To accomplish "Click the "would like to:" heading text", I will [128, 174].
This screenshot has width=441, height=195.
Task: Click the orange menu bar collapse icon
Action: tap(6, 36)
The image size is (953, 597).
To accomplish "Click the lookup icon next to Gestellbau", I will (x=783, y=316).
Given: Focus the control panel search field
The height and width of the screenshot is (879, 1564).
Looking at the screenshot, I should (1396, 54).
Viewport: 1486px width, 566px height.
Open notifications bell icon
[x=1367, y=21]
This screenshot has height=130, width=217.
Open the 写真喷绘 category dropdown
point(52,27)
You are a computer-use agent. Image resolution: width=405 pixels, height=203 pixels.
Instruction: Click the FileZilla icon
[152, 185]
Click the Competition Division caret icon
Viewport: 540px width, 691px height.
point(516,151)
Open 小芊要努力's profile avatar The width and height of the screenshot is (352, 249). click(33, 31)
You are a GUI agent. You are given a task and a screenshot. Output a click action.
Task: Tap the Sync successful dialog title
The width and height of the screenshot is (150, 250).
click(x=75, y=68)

= = = =

From the material above, report how many lines contain the word "agent", giving only the number.

2